INSTRUCTIONS FOR THE TASK
Find every line below where the word "checkbox" occurs. Then say how many there are, giving only the number.

DATASET ENTRIES
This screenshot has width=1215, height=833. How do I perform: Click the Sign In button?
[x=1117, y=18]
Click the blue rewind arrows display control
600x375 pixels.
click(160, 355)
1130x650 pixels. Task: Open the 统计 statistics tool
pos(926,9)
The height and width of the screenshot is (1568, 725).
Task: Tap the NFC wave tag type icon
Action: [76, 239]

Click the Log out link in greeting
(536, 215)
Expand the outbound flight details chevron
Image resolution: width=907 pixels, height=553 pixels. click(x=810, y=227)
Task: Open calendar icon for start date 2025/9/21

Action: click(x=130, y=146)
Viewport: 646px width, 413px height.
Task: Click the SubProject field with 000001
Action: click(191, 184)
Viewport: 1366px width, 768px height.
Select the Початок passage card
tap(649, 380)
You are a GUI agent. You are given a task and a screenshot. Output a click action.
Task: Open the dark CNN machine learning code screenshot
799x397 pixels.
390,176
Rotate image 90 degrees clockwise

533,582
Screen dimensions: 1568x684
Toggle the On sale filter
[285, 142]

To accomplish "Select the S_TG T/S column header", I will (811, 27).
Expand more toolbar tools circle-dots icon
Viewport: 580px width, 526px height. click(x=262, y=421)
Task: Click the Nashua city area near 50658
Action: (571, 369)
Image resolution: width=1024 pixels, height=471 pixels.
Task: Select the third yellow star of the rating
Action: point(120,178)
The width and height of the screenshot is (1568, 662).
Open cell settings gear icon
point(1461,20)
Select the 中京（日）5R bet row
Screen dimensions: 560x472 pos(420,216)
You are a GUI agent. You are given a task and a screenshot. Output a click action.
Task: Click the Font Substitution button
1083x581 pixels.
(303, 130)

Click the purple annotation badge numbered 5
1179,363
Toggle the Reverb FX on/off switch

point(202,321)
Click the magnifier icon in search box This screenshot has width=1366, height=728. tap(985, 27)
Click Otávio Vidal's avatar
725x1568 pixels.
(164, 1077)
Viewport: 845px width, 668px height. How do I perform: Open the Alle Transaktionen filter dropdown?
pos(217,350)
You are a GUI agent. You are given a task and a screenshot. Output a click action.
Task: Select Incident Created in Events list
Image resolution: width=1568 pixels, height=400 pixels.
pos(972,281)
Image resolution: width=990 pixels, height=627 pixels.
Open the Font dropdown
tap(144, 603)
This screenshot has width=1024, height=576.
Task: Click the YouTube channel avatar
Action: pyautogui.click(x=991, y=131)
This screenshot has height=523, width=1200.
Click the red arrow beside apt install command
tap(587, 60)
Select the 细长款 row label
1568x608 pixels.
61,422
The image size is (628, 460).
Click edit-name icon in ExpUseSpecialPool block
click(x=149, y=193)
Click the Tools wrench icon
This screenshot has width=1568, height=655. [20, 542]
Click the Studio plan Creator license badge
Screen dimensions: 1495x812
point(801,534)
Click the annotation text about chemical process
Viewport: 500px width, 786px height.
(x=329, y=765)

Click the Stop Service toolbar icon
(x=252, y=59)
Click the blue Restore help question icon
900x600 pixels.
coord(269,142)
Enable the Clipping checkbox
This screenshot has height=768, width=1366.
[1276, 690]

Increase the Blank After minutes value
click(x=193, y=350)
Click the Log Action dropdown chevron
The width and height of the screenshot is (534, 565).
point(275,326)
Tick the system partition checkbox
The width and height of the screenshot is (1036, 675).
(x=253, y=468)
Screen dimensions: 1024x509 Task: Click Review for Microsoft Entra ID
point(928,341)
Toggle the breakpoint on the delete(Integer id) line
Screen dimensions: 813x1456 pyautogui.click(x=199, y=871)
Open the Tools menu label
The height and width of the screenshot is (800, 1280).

SOLVED PROBLEM
2